═══ INPUT MATERIAL
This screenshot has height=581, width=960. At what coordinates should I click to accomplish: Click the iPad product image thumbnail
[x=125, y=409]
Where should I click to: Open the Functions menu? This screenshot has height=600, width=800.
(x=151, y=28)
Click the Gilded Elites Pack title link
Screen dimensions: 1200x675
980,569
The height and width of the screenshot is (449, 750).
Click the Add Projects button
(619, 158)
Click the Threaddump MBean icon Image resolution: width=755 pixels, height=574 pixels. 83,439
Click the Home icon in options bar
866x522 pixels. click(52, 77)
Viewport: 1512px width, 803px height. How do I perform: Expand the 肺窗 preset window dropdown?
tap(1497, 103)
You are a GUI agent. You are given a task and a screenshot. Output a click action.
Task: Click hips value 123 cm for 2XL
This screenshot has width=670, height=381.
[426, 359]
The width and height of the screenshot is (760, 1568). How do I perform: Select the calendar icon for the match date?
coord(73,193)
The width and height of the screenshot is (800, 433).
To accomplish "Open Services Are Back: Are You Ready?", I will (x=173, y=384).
══════
--- WORK ITEM ---
Above this instruction are the records; retype exactly the lines from the one containing "You are a GUI" up to and including the one containing "The width and height of the screenshot is (800, 433).".

--- SOLUTION ---
You are a GUI agent. You are given a task and a screenshot. Output a click action.
Task: Click hips value 123 cm for 2XL
This screenshot has width=670, height=381.
[426, 359]
The width and height of the screenshot is (760, 1568). How do I perform: Select the calendar icon for the match date?
coord(73,193)
The width and height of the screenshot is (800, 433).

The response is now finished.